🤖 AI Summary
This work investigates how to align pre-trained diffusion models with specific preference rewards during inference while preserving fidelity to their original output distribution. The authors propose distinct algorithmic primitives tailored to different distributional distance constraints: linear exponential tilting sampling under KL divergence bounds and a proximal transport oracle under Wasserstein distance constraints. The study establishes the first systematic characterization of the solvability boundary for reward alignment in diffusion models, demonstrating that the choice of distributional distance fundamentally determines both the required computational primitives and the class of tractable reward functions. Specifically, the KL framework efficiently aligns convex, low-dimensional rewards, whereas the Wasserstein framework accommodates concave or low-dimensional Lipschitz rewards.
📝 Abstract
Inference-time reward alignment asks how to turn a pre-trained diffusion model with base law $p$ into a sampler that favors a reward $r$ while remaining close to $p$. Since there is no canonical distributional distance for this closeness constraint, different choices lead to different "reward-aligned" laws and, just as importantly, different algorithmic problems.

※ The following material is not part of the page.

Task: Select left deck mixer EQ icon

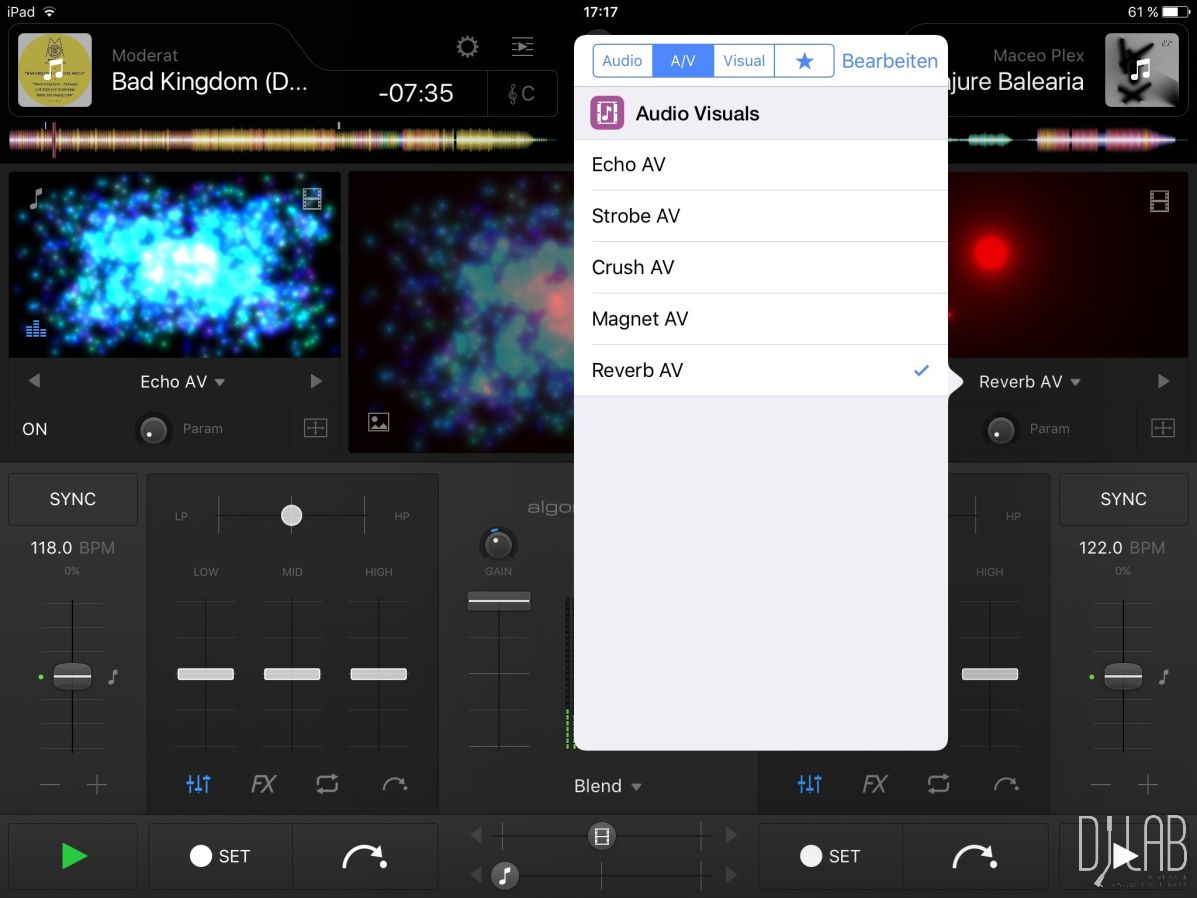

We develop a primitive-based approach to reward alignment: rather than assuming arbitrary reward-aligned laws can be sampled, we ask which simple algorithmic primitives suffice to implement alignment for non-trivial reward classes. If closeness is measured in KL distance, the target law is $q(x) \propto p(x) \exp(λ^{-1}r(x))$. For this setting, we show that linear exponential tilts of the form $q(x)\propto p(x)\exp(\langle θ, x \rangle)$ -- which according to recent work [MRR26] can be efficiently sampled from -- are a sufficient primitive for aligning to a very broad class of convex low-dimensional rewards. If closeness is measured in Wasserstein distance, the corresponding primitive is a proximal transport oracle: given $x$, solve $\mbox{argmax}_y \{r(y)- λc(x,y)\}$. This oracle can be efficiently implemented for concave or low-dimensional Lipschitz rewards $r(x)=f(Ax)$. Together, these results illustrate that the choice of distribution distance for alignment affects the computational primitive and the tractable reward class.